• **Task statement**
For the entries below, print exactly the lines between the line holding "Task: Open options" and the line holding "Click the delete", inclusive, and nothing else.

• **Input data**
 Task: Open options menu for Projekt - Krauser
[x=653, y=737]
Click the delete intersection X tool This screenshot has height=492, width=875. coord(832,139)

---

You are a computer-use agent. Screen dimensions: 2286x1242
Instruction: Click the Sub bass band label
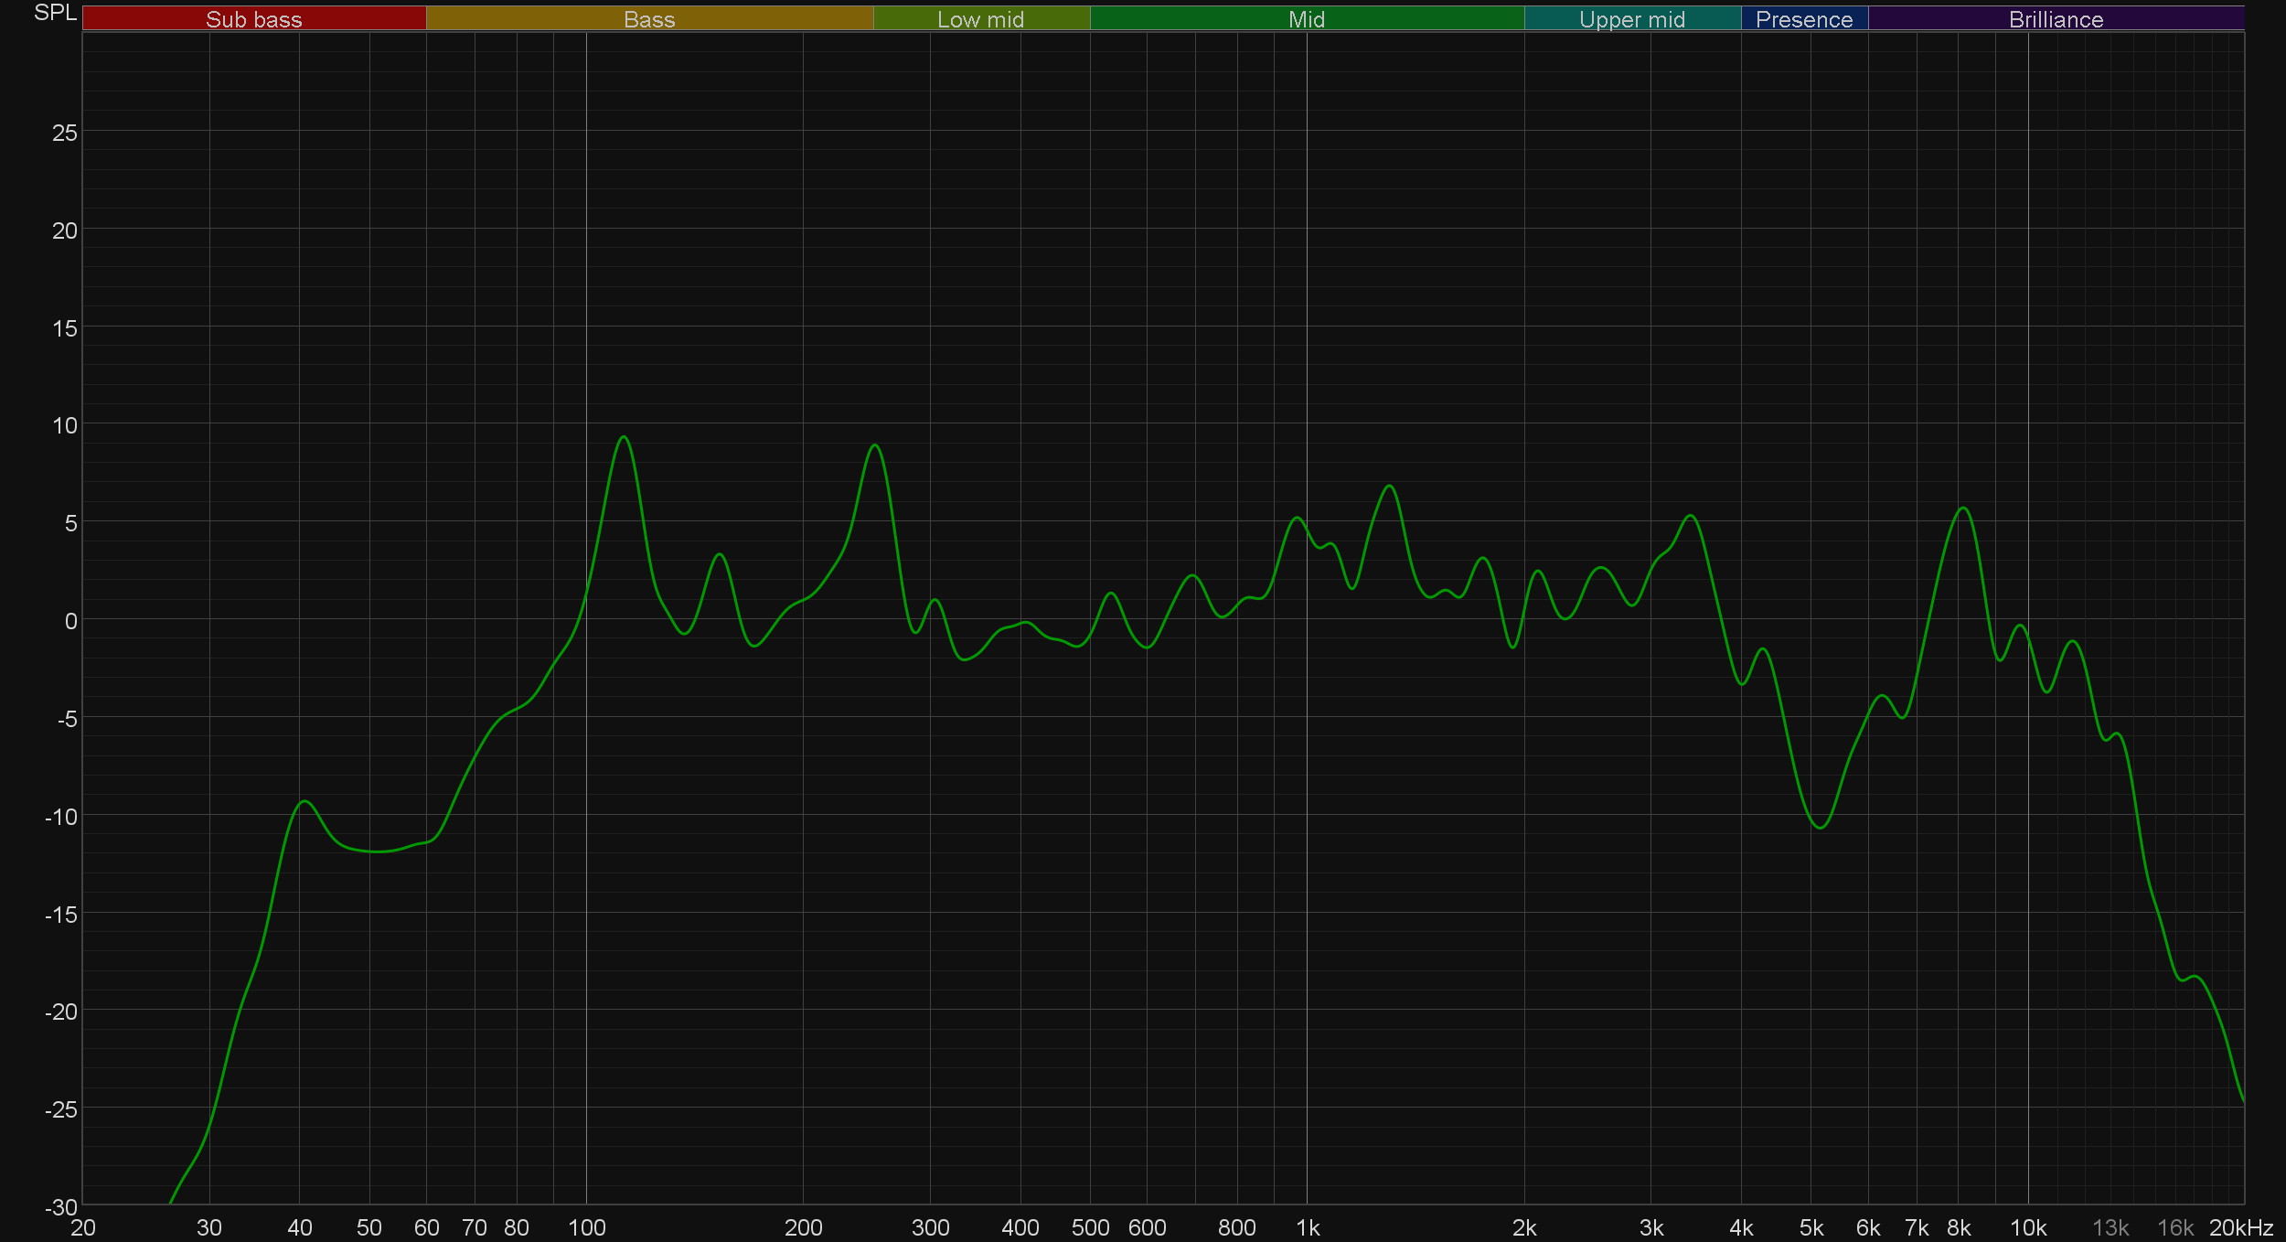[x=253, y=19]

• **Answer below**
 Task: Open options menu for Projekt - Krauser
[x=653, y=737]
Click the delete intersection X tool This screenshot has height=492, width=875. coord(832,139)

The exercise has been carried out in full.